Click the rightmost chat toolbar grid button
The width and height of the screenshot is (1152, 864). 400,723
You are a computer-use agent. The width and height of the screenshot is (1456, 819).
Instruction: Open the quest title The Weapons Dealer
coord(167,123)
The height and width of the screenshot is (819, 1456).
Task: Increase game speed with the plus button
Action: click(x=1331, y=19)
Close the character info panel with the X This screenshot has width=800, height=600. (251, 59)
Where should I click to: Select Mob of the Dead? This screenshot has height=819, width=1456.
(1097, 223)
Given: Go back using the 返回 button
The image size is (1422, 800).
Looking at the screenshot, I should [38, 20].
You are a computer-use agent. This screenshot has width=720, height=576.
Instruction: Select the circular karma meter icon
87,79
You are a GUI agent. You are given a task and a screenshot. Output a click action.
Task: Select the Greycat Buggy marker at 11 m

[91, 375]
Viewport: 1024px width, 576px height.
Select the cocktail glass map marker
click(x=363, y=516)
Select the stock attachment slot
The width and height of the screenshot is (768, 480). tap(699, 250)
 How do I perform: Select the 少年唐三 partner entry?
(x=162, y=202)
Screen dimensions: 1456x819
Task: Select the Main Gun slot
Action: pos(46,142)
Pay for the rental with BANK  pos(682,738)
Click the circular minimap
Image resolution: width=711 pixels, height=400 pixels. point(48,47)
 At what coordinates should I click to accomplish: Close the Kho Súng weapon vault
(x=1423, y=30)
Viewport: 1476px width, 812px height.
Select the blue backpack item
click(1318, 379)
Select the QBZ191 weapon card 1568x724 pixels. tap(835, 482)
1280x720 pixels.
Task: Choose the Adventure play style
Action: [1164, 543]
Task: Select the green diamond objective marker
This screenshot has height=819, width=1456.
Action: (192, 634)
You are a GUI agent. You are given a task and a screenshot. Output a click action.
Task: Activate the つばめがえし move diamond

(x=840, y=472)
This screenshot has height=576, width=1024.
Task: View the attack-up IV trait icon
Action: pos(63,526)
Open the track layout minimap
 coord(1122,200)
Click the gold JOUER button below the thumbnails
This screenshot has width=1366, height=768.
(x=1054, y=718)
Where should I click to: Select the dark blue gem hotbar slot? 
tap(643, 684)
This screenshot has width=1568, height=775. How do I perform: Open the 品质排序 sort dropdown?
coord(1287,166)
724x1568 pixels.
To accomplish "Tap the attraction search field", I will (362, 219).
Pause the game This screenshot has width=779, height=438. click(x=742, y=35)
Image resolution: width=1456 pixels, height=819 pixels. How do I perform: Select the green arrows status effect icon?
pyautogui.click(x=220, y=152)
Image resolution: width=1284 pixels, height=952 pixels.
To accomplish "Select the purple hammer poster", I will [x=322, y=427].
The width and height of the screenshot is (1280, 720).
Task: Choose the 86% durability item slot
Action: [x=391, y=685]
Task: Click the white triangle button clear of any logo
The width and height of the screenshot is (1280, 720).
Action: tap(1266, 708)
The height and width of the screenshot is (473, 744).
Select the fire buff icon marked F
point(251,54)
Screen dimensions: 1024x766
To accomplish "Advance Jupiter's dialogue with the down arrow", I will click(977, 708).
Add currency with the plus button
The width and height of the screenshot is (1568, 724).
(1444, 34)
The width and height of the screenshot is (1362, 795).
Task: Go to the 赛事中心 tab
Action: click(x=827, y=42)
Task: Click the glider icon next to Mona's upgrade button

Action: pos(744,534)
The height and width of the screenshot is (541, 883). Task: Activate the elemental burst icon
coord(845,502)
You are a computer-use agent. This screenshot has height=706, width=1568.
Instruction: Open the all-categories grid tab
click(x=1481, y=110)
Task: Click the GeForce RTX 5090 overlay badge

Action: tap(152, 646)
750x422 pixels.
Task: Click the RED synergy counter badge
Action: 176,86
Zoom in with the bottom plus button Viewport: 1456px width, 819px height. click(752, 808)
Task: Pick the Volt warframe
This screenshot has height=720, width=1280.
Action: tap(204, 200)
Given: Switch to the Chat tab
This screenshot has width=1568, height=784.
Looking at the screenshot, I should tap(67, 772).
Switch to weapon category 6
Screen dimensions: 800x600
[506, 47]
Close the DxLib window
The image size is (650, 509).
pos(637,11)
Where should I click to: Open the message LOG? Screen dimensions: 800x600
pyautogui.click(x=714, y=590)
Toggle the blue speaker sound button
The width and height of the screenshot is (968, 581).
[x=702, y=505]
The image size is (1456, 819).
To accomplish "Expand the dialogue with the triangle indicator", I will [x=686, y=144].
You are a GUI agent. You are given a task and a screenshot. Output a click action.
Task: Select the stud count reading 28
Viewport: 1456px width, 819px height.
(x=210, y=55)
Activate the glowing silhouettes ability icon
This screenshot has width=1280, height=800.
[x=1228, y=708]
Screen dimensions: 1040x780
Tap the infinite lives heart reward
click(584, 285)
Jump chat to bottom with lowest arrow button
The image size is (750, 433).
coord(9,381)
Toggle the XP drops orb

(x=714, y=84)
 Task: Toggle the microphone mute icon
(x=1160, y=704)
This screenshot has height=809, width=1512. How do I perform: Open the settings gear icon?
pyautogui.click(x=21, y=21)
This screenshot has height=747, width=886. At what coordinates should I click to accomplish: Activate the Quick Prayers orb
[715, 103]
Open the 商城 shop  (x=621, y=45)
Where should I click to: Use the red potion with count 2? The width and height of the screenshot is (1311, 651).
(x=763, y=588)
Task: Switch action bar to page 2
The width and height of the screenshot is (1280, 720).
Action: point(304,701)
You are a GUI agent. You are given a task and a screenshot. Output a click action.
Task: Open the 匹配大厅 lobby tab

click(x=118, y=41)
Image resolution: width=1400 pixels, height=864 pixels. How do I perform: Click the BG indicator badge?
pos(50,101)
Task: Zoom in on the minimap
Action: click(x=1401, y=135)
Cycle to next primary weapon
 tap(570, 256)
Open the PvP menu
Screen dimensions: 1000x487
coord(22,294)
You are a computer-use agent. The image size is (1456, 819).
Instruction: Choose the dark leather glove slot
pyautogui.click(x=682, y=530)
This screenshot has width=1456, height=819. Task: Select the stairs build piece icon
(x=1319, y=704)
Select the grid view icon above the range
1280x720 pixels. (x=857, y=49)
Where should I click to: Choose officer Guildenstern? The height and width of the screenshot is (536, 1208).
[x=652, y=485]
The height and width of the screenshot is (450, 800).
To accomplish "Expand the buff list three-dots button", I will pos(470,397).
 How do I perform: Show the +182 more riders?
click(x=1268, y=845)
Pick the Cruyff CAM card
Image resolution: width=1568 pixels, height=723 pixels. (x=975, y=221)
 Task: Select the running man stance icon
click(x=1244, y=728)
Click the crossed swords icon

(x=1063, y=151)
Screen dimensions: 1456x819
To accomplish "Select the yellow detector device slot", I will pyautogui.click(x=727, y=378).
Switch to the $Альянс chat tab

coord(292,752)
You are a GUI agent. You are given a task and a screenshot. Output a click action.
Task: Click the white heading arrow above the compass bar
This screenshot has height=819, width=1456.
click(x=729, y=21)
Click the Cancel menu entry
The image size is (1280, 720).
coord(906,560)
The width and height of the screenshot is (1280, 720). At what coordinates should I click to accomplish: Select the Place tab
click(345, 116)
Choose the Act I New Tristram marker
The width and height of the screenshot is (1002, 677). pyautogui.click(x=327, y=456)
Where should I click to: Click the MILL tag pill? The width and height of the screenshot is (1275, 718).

» What is being asked: Please quote the records exactly, everything from the line containing "Zoom in with" down to the line containing "pyautogui.click(x=21, y=21)", including both of those lines.

» Response to the task:
Zoom in with the bottom plus button Viewport: 1456px width, 819px height. click(752, 808)
Task: Pick the Volt warframe
This screenshot has height=720, width=1280.
Action: tap(204, 200)
Given: Switch to the Chat tab
This screenshot has width=1568, height=784.
Looking at the screenshot, I should tap(67, 772).
Switch to weapon category 6
Screen dimensions: 800x600
[506, 47]
Close the DxLib window
The image size is (650, 509).
pos(637,11)
Where should I click to: Open the message LOG? Screen dimensions: 800x600
pyautogui.click(x=714, y=590)
Toggle the blue speaker sound button
The width and height of the screenshot is (968, 581).
[x=702, y=505]
The image size is (1456, 819).
To accomplish "Expand the dialogue with the triangle indicator", I will [x=686, y=144].
You are a GUI agent. You are given a task and a screenshot. Output a click action.
Task: Select the stud count reading 28
Viewport: 1456px width, 819px height.
(x=210, y=55)
Activate the glowing silhouettes ability icon
This screenshot has width=1280, height=800.
[x=1228, y=708]
Screen dimensions: 1040x780
Tap the infinite lives heart reward
click(584, 285)
Jump chat to bottom with lowest arrow button
The image size is (750, 433).
coord(9,381)
Toggle the XP drops orb

(x=714, y=84)
 Task: Toggle the microphone mute icon
(x=1160, y=704)
This screenshot has height=809, width=1512. How do I perform: Open the settings gear icon?
pyautogui.click(x=21, y=21)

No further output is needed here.